ДАННЫЙ ОТРЫВОК:
_ _ _ _ _

Они — довольно… своеобразны.

Однажды, на какой-то лекции, перечисляя функции режиссера, Евреинов остроумно заметил, что режиссер должен быть всем, от актера, художника и музыканта до старшего дворника включительно. Последнее совершенно верно. Забыл Евреинов — а, может быть, и нарочно умолчал, не желая выдавать своего секрета, о том, что режиссер должен быть, по его мнению, прежде всего шарлатаном.

Как-то за чаепитием, оживившись и будучи в духе, — Евреинов стал объяснять, что такое режиссер.

— Прежде всего, режиссер должен все знать. И какой бы ему ни задали вопрос актеры, он должен с апломбом ответить, — все равно что, но только так, чтобы не уронить своего авторитета. Допустим:

— Скажите, пожалуйста, Николай Николаевич, что это за «белые кони» в Росмерсхольме? — спрашивает актриса.

Вы презрительно фыркаете и бросаете на нее сокрушающий взгляд, — а впрочем, в душе, сознаетесь: «а черт его знает, что это за кони!»

Но молчать нельзя.

— Белые кони? Это символ рока. Понимаете, это мистическое начало трагедии. В их полете есть что-то от колесницы Гермеса, это, так сказать, символическая неизбежность, неотвратимость… Как же это вы, голубчик, столько дней репетируете и не знаете, не понимаете, что такое «белые кони?» Ну, в чем же тогда по вашему трагедия Росмерсхольма? Да вы почитайте Брандеса, милая, обязательно почитайте!

_ _ _ _ _

ИЗВЛЕЧЕННЫЕ СТРОКИ:

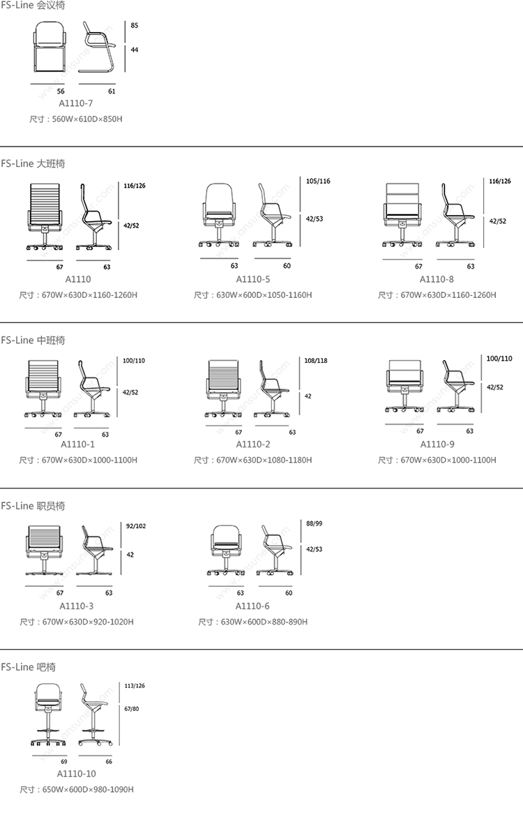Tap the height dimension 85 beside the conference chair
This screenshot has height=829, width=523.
[x=134, y=25]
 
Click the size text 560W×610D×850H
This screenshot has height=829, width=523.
[x=86, y=119]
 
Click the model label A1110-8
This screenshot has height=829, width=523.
[x=437, y=279]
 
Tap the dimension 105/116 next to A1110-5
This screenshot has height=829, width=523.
[x=318, y=181]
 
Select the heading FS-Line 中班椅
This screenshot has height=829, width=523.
[x=33, y=341]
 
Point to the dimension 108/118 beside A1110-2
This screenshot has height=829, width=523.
[x=316, y=361]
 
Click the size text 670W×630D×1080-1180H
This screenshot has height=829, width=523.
[x=264, y=460]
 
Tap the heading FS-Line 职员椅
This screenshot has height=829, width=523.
[x=33, y=506]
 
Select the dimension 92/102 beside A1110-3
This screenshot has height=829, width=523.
[x=135, y=526]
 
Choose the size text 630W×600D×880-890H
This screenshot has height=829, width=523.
[x=263, y=622]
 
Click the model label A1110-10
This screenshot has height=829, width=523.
[x=77, y=774]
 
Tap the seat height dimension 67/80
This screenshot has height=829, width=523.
[x=132, y=709]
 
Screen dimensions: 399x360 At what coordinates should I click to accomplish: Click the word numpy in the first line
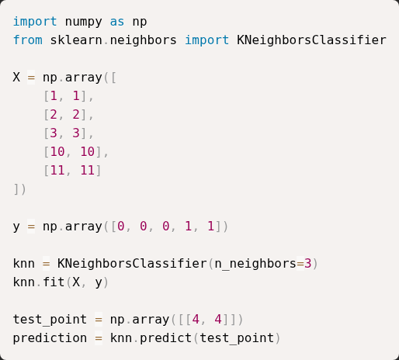[x=83, y=22]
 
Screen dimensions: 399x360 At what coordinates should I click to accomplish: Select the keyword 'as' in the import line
[x=117, y=22]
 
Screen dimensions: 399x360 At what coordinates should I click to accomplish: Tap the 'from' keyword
[x=28, y=40]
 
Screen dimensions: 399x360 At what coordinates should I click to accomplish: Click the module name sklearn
[x=76, y=40]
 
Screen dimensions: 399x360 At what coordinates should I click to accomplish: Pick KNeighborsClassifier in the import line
[x=311, y=40]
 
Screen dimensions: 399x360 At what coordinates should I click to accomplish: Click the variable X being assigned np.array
[x=16, y=78]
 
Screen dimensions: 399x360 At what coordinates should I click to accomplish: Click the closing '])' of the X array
[x=19, y=189]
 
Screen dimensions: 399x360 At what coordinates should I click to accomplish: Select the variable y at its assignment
[x=16, y=227]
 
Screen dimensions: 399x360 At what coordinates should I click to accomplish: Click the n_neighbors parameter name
[x=255, y=264]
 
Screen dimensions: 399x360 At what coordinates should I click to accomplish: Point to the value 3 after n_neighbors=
[x=308, y=264]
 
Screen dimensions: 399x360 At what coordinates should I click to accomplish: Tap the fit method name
[x=54, y=282]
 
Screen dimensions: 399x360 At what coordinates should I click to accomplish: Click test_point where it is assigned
[x=50, y=320]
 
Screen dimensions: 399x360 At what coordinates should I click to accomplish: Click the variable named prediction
[x=50, y=338]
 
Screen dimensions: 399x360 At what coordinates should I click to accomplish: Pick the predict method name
[x=165, y=338]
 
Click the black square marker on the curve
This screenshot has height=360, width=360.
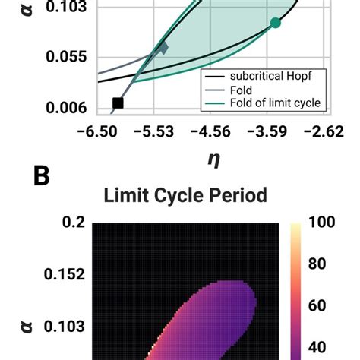click(x=117, y=103)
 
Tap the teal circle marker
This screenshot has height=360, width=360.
click(x=276, y=23)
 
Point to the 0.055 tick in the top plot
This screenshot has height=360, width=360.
click(x=65, y=57)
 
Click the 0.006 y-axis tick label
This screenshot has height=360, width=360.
click(x=65, y=108)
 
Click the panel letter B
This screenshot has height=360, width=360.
click(x=42, y=176)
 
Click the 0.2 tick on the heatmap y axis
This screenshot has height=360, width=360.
click(x=74, y=223)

_ _ _ _ _

КОРОТКОЕ ЗАДАНИЕ A: Кем, по словам Евреинова на лекции из отрывка о Евреинове, должен быть режиссер?
КОРОТКОЕ ЗАДАНИЕ B: Продолжите отрывок о Евреинове, начав сразу после его последней фразы.

РЕЗУЛЬТАТ ЗАДАНИЯ A: Режиссер должен быть всем: от актера, художника и музыканта до старшего дворника включительно.

РЕЗУЛЬТАТ ЗАДАНИЯ B:
Посрамленная актриса сконфуженно отходит в сторону 46 и сама себе удивляется: какая же я, в самом деле, дура, что сразу же не поняла, что эти кони — символ Брандеса.

Или вот еще: актер спрашивает, «как ходят ангелы?»

— Что?! Вы не знаете, как ходят ангелы? (А черт их знает, как они ходят, между нами-то говоря!). Вот, смотрите. Сначала вы поднимаете правую ногу, легко, изящно, потом опускаете ее и легко поднимаете левую. При этом самое главное, это чтобы центр тяжести, при распределении давления на мышцы ног, приходился на ту ногу, которая является в данный момент опорой. Ясно? — Эх, вы, не знаете, как ходят ангелы! Пристыженный «ангел» навсегда проникся к вам искренним уважением. И ваш авторитет в глазах всей труппы незыблем.

Всю жизнь следовал Евреинов этому рецепту. Режиссер-диллетант, без всякой сценической подготовки, даже без особой практики, он не дал в истории нашей режиссуры ничего значительного.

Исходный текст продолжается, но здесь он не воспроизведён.